I still dislike the piece, but I can now appreciate it, thanks to the scintillating performances by Ms. Kowroski and Mr. Ulbricht. I tend to use too many adjectives when I describe performances, because I’m not inventive enough to manufacture adequate replacements. But there are no adjectives sufficient to describe these two performances. Mr. Ulbricht was a combination feral cat and wild dog, lunging, attacking, and rolling over and playing dead to the sounds of throaty sighs. Ms. Kowroski, whose movement was much less physically punishing (hers was a relatively statue-like character, upright like a door, moving her arms and torso to match the door’s creaks, to whom a stage-sized gray/black oversized curtain-like contraption was attached). In addition to her physical contortions, Ms. Kowroski moved over, around, and under this whatever-it’s-called as if she were wrapping herself in and out of an oversized cloak. [With a few contractions, she could have been dancing Graham.]

But describing what they did is insufficient. What made their performances was the detached intensity: the raw power of Mr. Ulbricht’s animal vs. the raw power of Ms. Kowroski’s majestic presence (remindful of the Siren in Balanchine’s Prodigal Son). And their performances made the piece come alive. Although there was never any direct connection between Ms. Ulbricht’s sighs and Ms. Kowoski’s creaking door, I sensed that there was communication of sorts between them, and a conversation of sorts between Henry’s sighs and creaks. Even though I still find ‘Port/Soupir’ to be too long and too strange to like, these are performances that must not be missed.

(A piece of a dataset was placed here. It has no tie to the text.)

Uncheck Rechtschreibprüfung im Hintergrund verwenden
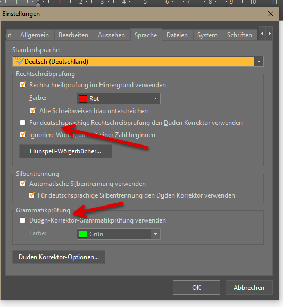The height and width of the screenshot is (307, 283). (23, 85)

The ‘new combinations’ evening concluded with Alexei Ratmansky’s Concerto DSCH, which premiered in 2008, and which I have previously reviewed. Clearly, Ratmansky draws inspiration from Shostakovich – the piece is one of many that Ratmansky has choreographed to a Shostakovich composition, with more scheduled to come. The piece was given rousing, justifiably well-received performances by Ashley Bouder, Tyler Angle, Joaquin De Luz, and Troy Schumacher (in his debut in the role, an unannounced replacement for the injured Sean Suozzi), and Janie Taylor, whose performance added both drama and grace. These five were ably abetted by a bevy of 14 corps dancers, all of whom were given featured opportunities and performed admirably.

In basic structure as well as appearance, Concerto DSCH is remindful of Mr. Peck’s premiere earlier in the evening, but it is far more coherent. And it demonstrates one vital quality that seems particularly difficult for talented new choreographers to learn (and that should be particularly apparent in a company nurtured by George Balanchine): that less is more.